The channel between Nosy Boraha and Madagascar is known for whale watching. Substantial pods of humpback whales (Megaptera) migrate from the Antarctic to the Baie de Tintingue, where the conditions are well suited for mating and raising calves before their annual migration to colder water. Although scarce, southern right whales as a part of the recolonization of their former ranges, are known to appear along the coast from time to time.

History

Golden age of Piracy 

Ile Sainte-Marie, or St. Mary's Island as it is known in English, became a popular base for pirates, between the 17th and 18th centuries. Beginning with Adam Baldridge in 1691 and ending with John Pro in 1719, the location was favourable for pirate activity, being near maritime routes travelled by ships returning from the East Indies, their holds overflowing with loot. The location also provided bays and inlets for protection from storms, abundant fruit and quiet waters. Legendary pirates including William Kidd, Robert Culliford, Olivier Levasseur, Henry Every, Abraham Samuel and Thomas Tew lived in the île aux Forbans, an island located in the bay of Sainte Marie's main town, Ambodifotatra. Many of them were interred in cemeteries on Nosy Boraha, although the remains have never been identified. 
The utopian pirate republic of Libertalia was also rumoured to exist in this area, although the republic's existence, let alone its location, has never been proven.

French Colonization 

In 1750, the ruler of the Kingdom of Betsimisaraka, Bety of Betsimisaraka, ceded the Island to the Kingdom of France in a Treaty. However, in 1752 the French Colonists were massacred when the local population rebelled.

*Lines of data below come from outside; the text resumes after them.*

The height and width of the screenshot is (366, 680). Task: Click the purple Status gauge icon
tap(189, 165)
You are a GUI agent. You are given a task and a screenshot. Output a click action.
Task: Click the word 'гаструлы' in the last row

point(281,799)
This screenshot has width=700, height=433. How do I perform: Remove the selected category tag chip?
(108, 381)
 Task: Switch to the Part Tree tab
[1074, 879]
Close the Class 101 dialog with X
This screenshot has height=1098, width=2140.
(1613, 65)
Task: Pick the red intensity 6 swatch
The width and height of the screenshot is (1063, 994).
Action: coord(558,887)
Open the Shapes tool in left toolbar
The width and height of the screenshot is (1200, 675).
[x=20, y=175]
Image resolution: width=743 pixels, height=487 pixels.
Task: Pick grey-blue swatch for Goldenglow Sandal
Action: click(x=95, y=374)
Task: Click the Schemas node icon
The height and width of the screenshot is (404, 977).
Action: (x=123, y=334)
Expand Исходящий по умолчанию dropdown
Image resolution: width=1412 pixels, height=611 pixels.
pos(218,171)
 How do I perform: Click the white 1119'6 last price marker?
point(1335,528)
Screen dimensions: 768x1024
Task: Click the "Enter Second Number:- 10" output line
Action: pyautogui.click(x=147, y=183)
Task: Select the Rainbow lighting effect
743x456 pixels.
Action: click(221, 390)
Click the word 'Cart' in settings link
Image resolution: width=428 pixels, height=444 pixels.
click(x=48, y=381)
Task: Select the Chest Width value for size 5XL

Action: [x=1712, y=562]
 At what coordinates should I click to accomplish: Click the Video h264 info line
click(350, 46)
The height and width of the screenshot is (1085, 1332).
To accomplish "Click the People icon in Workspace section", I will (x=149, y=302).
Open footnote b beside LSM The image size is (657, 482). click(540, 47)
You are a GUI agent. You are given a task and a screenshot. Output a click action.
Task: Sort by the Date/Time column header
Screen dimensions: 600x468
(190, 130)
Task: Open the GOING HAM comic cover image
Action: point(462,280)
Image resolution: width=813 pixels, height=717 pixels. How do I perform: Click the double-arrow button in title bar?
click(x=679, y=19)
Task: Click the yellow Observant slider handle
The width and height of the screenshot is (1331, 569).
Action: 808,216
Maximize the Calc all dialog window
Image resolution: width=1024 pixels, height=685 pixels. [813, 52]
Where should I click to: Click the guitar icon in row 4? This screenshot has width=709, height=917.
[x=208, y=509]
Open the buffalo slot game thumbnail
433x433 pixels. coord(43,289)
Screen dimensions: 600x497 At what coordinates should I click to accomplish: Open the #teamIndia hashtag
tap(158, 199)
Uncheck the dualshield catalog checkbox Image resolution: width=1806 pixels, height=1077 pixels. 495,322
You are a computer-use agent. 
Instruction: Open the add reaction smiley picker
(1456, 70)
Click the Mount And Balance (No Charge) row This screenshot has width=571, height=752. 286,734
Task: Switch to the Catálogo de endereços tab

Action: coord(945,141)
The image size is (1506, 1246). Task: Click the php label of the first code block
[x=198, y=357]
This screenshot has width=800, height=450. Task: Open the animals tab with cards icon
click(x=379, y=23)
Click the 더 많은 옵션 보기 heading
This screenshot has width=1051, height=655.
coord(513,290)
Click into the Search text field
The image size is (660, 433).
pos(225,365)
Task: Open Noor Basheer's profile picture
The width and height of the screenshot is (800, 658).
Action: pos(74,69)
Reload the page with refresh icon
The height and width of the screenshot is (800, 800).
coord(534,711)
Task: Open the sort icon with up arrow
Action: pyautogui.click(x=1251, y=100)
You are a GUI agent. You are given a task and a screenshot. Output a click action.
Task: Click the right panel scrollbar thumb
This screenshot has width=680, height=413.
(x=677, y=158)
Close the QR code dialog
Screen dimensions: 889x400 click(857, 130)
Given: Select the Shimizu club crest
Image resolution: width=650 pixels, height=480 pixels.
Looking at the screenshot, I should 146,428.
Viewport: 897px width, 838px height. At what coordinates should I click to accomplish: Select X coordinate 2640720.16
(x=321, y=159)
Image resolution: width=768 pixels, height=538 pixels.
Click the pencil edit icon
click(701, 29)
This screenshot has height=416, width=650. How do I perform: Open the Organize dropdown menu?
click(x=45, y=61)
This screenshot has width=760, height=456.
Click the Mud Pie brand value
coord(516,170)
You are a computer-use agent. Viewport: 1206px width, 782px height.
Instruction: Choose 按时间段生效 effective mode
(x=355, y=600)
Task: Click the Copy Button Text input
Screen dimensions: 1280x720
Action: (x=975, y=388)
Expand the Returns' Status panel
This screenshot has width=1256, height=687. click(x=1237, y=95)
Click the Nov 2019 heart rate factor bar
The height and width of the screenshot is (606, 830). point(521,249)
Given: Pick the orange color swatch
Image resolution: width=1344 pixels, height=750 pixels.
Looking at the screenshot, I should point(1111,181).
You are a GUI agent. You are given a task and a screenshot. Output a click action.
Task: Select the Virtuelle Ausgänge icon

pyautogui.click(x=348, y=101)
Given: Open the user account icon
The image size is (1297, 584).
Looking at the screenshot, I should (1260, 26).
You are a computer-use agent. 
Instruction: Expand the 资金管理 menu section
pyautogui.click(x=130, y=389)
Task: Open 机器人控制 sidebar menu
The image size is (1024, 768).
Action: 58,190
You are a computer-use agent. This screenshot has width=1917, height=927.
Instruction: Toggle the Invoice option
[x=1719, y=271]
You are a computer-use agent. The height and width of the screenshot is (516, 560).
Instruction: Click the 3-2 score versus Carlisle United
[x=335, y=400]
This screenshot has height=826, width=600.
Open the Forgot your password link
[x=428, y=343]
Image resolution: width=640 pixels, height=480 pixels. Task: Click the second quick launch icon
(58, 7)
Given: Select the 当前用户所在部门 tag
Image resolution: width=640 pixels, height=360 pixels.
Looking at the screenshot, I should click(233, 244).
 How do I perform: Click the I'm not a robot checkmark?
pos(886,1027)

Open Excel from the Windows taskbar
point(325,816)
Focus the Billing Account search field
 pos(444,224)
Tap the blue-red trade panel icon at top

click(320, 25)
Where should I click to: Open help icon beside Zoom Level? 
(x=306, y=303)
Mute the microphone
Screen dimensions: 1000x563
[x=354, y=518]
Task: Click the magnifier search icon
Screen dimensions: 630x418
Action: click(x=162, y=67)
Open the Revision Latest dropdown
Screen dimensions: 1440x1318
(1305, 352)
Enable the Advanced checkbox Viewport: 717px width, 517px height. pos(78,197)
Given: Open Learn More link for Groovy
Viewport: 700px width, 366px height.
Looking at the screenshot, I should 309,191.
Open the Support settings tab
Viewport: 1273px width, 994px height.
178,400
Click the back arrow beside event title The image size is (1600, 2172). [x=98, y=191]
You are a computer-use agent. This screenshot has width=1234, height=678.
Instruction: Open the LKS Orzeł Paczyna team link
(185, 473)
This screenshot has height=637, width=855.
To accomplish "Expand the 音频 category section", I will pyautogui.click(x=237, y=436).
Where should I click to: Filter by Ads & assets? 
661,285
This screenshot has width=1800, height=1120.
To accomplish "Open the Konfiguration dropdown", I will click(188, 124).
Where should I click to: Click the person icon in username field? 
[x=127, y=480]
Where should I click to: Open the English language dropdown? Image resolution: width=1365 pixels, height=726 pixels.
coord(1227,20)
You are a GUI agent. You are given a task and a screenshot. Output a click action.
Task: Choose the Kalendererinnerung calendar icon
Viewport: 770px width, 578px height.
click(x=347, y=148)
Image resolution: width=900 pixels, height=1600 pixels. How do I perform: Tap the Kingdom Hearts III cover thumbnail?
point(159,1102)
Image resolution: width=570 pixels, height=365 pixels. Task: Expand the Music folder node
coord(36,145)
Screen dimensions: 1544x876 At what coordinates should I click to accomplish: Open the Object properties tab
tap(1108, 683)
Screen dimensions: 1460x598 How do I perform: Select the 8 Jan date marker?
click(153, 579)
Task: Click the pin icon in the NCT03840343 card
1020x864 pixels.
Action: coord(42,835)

France left the settlement abandoned for roughly half a century until returning in 1818, when the island was converted into a Penal Colony.In 1857 the French established the first Catholic church in Madagascar, which is still in use today. French Rule came to an end in 1960 after the island's population voted in a referendum to join the Malagasy Republic.

Diving 
Free from sharks, the lagoon of the island is endowed with significant coralline growth. Its underwater fauna is conserved as a natural heritage and popular diving site in the Indian Ocean.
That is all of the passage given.